PASSAGE SHOWN:
________________________

One comment stated that the eastern channel boundary should be 
extended to the south to the Saxman City breakwater. Two persons 
commented that the western channel boundary should be moved to the 
south, away from the cable crossing area. The Coast Guard disagreed 
that the eastern channel boundary should be extended. The eastern 
channel boundary was moved north in the 1999 interim rule in an 
effort to minimize the size of the seven-knot zone without 
increasing the impacts caused by vessel wakes to private property. 
Vessel transit time for vessels using the east channel has been 
reduced and there were no reports of wake damage to private property 
located along the waterway in the east channel. Therefore the 
eastern channel boundary remained unchanged.


    One comment noted that the regulatory marker in the western channel 
should be located outside the cable crossing area. The published 
position of the western channel regulatory marker is outside of the 
charted cable crossing area. The buoy tender that services this buoy 
has checked the actual location of the regulatory marker. Two comments 
were received that favored extending the northern boundary of the 
seven-knot speed zone northward to Channel Island as a way to control 
wake damage to private and commercial property caused by large vessels 
transiting this area. The Coast Guard disagreed that the boundary 
should be extended any further than Tongass Narrows Buoy 9. The 
overwhelming majority of 129 comments received in 1998 favored a slight 
extension of the 7-knot speed limit zone but these comments did not 
support extending the zone as far north as Channel Island. In light of 
all comments received, the Coast Guard believed that the present 
northerly boundary of the 7-knot speed limit zone, located at Tongass 
Narrows Buoy 9, is appropriate and made no changes.
    Two comments were received on making the speed limit seasonal to 
align with the summer tourist season. One facility operator stated that 
if the rule were made seasonal, it would increase the risk of a large 
wake parting a line on an oil barge during transfer operations, thereby 
potentially increasing the chances of an oil spill. During the entire 
rule making process, the majority of the comments favored the existence 
of the year round 7-knot rule. The consensus expressed was that if the 
7-knot speed limit were seasonal, the risk on the waterway would not be 
reduced in the

[[Page 20473]]

off months and the amount of wake damage to private and commercial 
property on Tongass Narrows would most likely increase. The Coast Guard 
agreed that the rule should apply year around and made no changes.
    One comment favored the creation of a high-speed traffic corridor 
through the middle of the waterway. Other commenters felt that creating 
a high-speed corridor would unreasonably increase the risk to vessels 
operating on Tongass Narrows. This proposal was not adopted. No 
comments were received concerning the 2000 interim rule, which revised 
the 1999 interim rule to reflect the above comments.

________________________

Records locating elements on screens:
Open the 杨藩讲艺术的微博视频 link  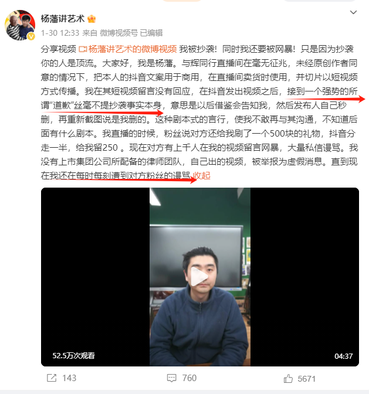pos(133,49)
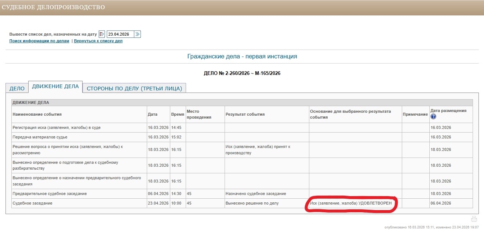
Task: Open СТОРОНЫ ПО ДЕЛУ (ТРЕТЬИ ЛИЦА) tab
Action: 134,89
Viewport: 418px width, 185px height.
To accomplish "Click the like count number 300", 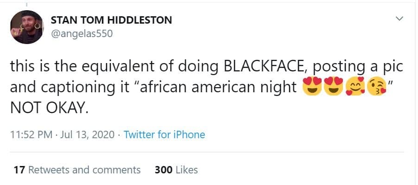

________________________

EXERCISE TASK A: Format the records as a numbered list, from the line containing "Viewport: 418px width, 185px height." through the end of the records, and leave out blank lines and pictures.
EXERCISE TASK B: Resume the passage on comments about the Tongass Narrows speed limit rule from its last sentence.

EXERCISE ANSWER A:
1. Viewport: 418px width, 185px height.
2. To accomplish "Click the like count number 300", 

EXERCISE ANSWER B:
Discussion of the Change to the Final Rule

    Since no comments were received concerning the proposed revisions 
to the 1999 interim rule as contained in the 2000 revised interim rule, 
the final rule shall adopt the language contained in the 2000 revised 
interim rule. By exempting ``vessels of 23 feet registered length or 
less,'' the traffic congestion in the affected areas of Tongass Narrows 
should be eased and the safety of the small vessel operators enhanced. 
With the exemption for these small vessels, they will be able to depart 
from, or transit through the congested areas more quickly. This in turn 
should ease congestion and reduce navigational conflicts that have 
arisen between slow moving small boats and cruise ships and other large 
waterway users and will allow them to spend less time on the water 
during periods of inclement weather. Large wakes should not become a 
problem as the exemption is still limited to smaller vessels and 
because Tongass Narrows regularly experiences substantial wave action 
that is equivalent to the wake from these smaller vessels. The impacts 
to the charter fleet are considered minimal because the revised interim 
rule exempts only 12 of 152 charter vessels that are over 20 feet in 
length. The finale rule retains the 7-knot speed limit for all other 
vessels except floatplanes and public law enforcement and emergency 
response vessels.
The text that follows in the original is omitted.